And I was just thinking, why not a Rolls?


----------



## ColumbusRides (Nov 10, 2018)

The Overland is a nice trim package... before I got my 17 Highlander (I uber in) I bought a brand new 2015 Grand Cherokee (I didn't Uber in) Honestly man, you're in a upside down situation. I don't have any advice except to try to look at all options.


----------



## amazinghl (Oct 31, 2018)

Keep driving for Uber isn't going to get you out of debt.

What you need is a full time job, a part time job and a $1000 beater.

Keep doing Uber with a different car and expect a different result is pure insanity.


----------



## KK2929 (Feb 9, 2017)

Jaeyoonbyun said:


> It was price $50k
> Monthly payment is $650
> I driving it for uber (full time)
> I usually ran 1,000 miles per week.
> ...


--------------------------
Sell the car, while you can get a decent price.
Buy a smaller car with good gas mileage
Find a normal 40 hour/ week job and drive RS part time, if you wish.


----------



## losiglow (Dec 4, 2018)

KK2929 said:


> --------------------------
> Sell the car, while you can get a decent price.
> Buy a smaller car with good gas mileage
> Find a normal 40 hour/ week job and drive RS part time, if you wish.


Best advice :thumbup:

Both for the short and long term.


----------



## Bubsie (Oct 19, 2017)

What year and car did you buy for $50k? $650 for 72 months only comes to 46,800 and that's assuming 0% interest.
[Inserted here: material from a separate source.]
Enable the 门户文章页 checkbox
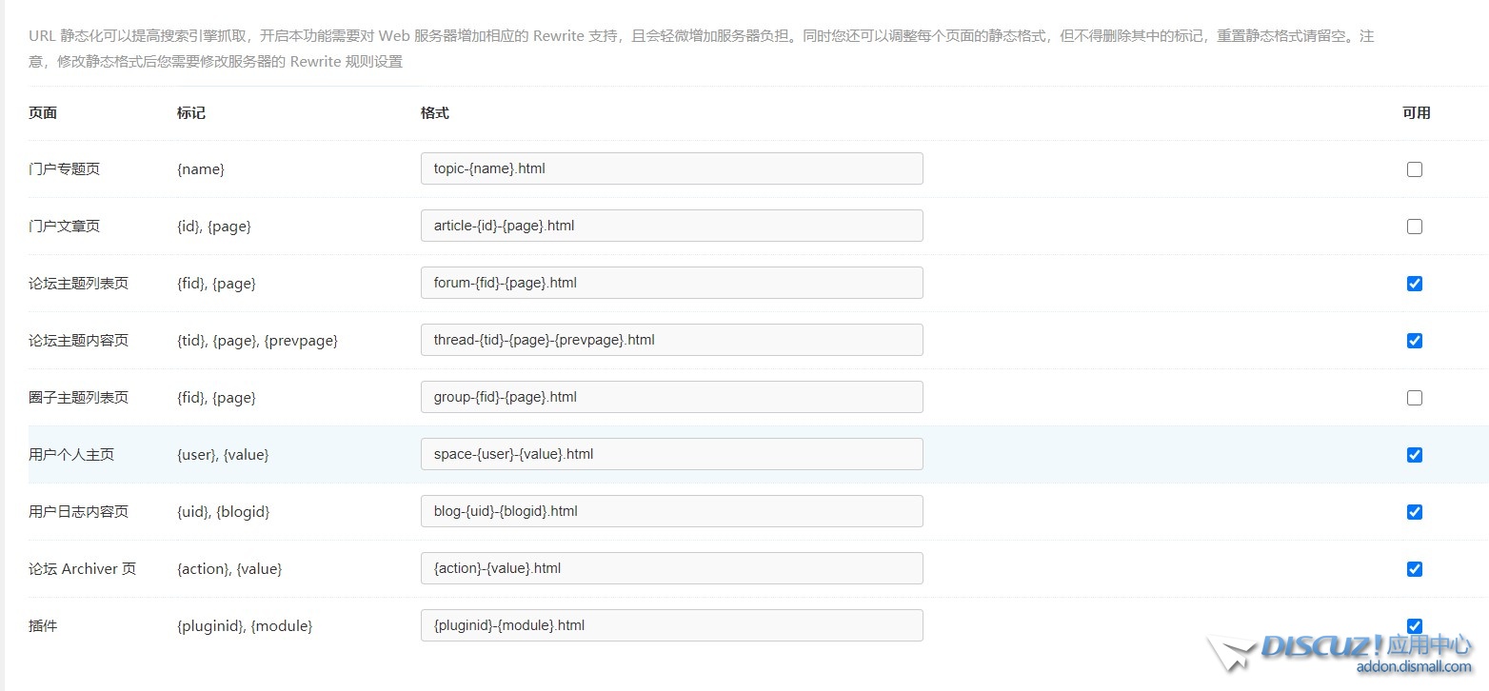This screenshot has width=1489, height=691. click(1415, 227)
I'm guessing you are significantly upside down on your loan (owe more than it's worth). In which case trading it in on a cheaper car won't work as you have no equity.


----------



## Atavar (Aug 11, 2018)

VanGuy said:


> And I was just thinking, why not a Rolls? :smiles:


Actually with their lifetime bumper to bumper warranty Rolls Royce may not be the dumbest choice ever.


----------



## doyousensehumor (Apr 13, 2015)

Lost cause trying to explain it to him.

The whole idea is to put as many paid miles on your car in as little time as possible. If you are unwilling or unable do deal with the consequences of racking up a shit load of wear and tear on your car, what do you expect? 🤦‍♂️


----------



## Bubsie (Oct 19, 2017)

Kevin Kargel said:


> Actually with their lifetime bumper to bumper warranty Rolls Royce may not be the dumbest choice ever.
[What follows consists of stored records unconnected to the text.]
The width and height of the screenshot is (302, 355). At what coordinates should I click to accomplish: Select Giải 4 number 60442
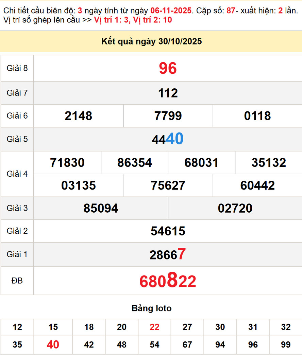[257, 185]
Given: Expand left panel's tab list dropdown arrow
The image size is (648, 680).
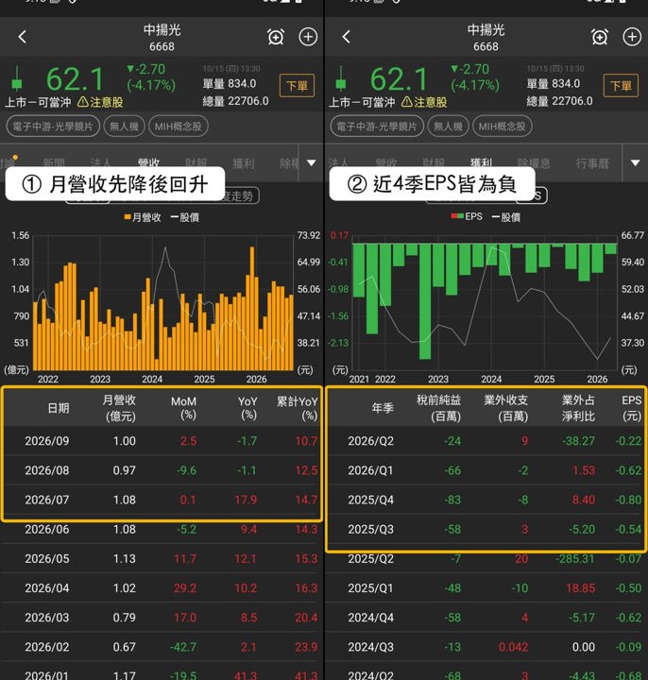Looking at the screenshot, I should 312,163.
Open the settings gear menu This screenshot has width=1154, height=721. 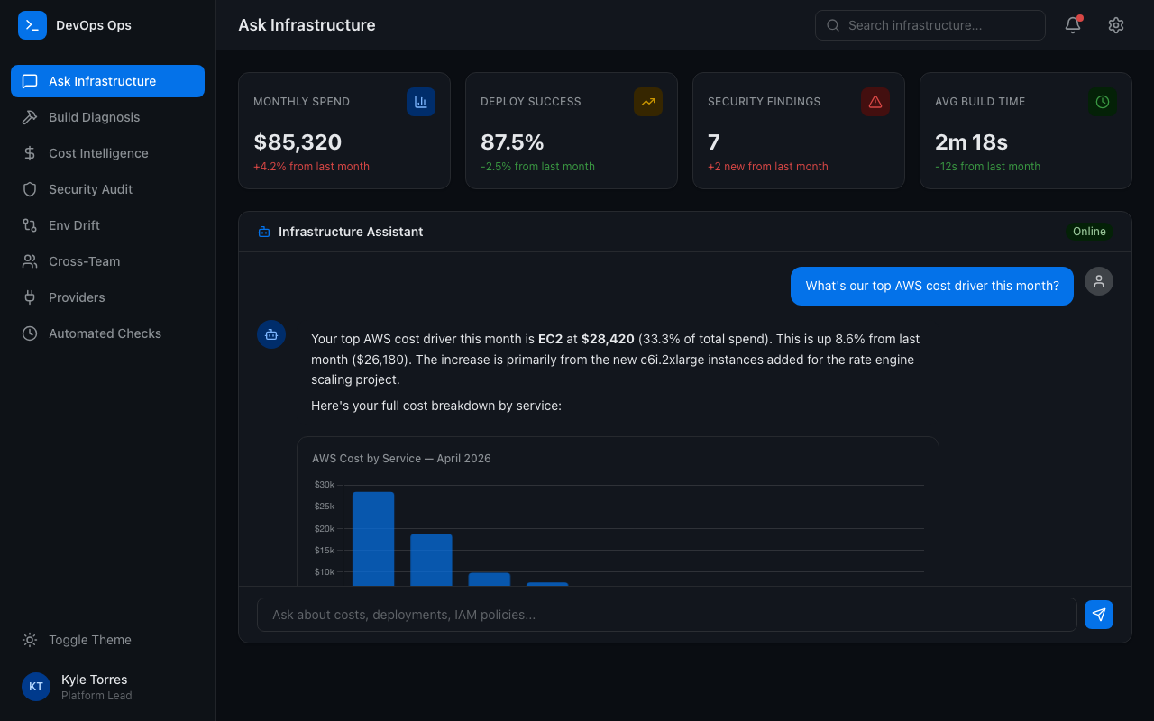(x=1116, y=25)
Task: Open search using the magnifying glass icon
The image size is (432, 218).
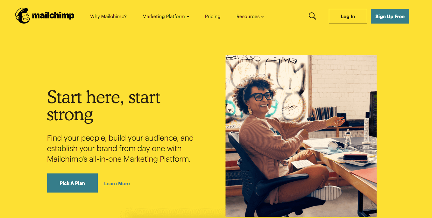Action: coord(312,16)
Pretty sure it's a 4 year unlimited miles warranty.


----------



## Atavar (Aug 11, 2018)

I have a friend with a 25 year old Ghost that just got his muffler replaced under warranty. They even sent the mechanic to him. Maybe they have updated since he got his.


----------



## MyJessicaLS430 (May 29, 2018)

Jaeyoonbyun said:


> It was price $50k
> Monthly payment is $650
> I driving it for uber (full time)
> I usually ran 1,000 miles per week.
> ...


I think the major mistake is to buy a $50k car to do Uber full time.

There is nothing wrong to buy a brand new car with that price range but with current rates, it is a kind of abuse and insult to your car. I also have 2 pretty decent cars (one is now too old for Uber and the other is 2015). The ratio of using my 2015 is about 80% leisure and 20 % Uber / Lyft. Only leave Select on unless there is surge. Usually I can take a Lux trip before the surge appears and sometimes Lyft gives me back-to-back Lux. Refrain from taking Lyft pings since this evil company charges the customer a surge fare but does not even pass a dime to the driver. Uber surge is quite predictable (at least in my market Houston), hence you simply need to stage at the appropriate location and wait. Having said, my way may only work for myself.

You mentioned that other drivers' cars are of $20-35k in value. It may just be a coincidence that you see some fellow drivers with nicer cars. Usually, people tend to buy a car that is 3-4 years newer than the minimum age requirement. $7k is the most that I would spend on a car if I had to Uber full time.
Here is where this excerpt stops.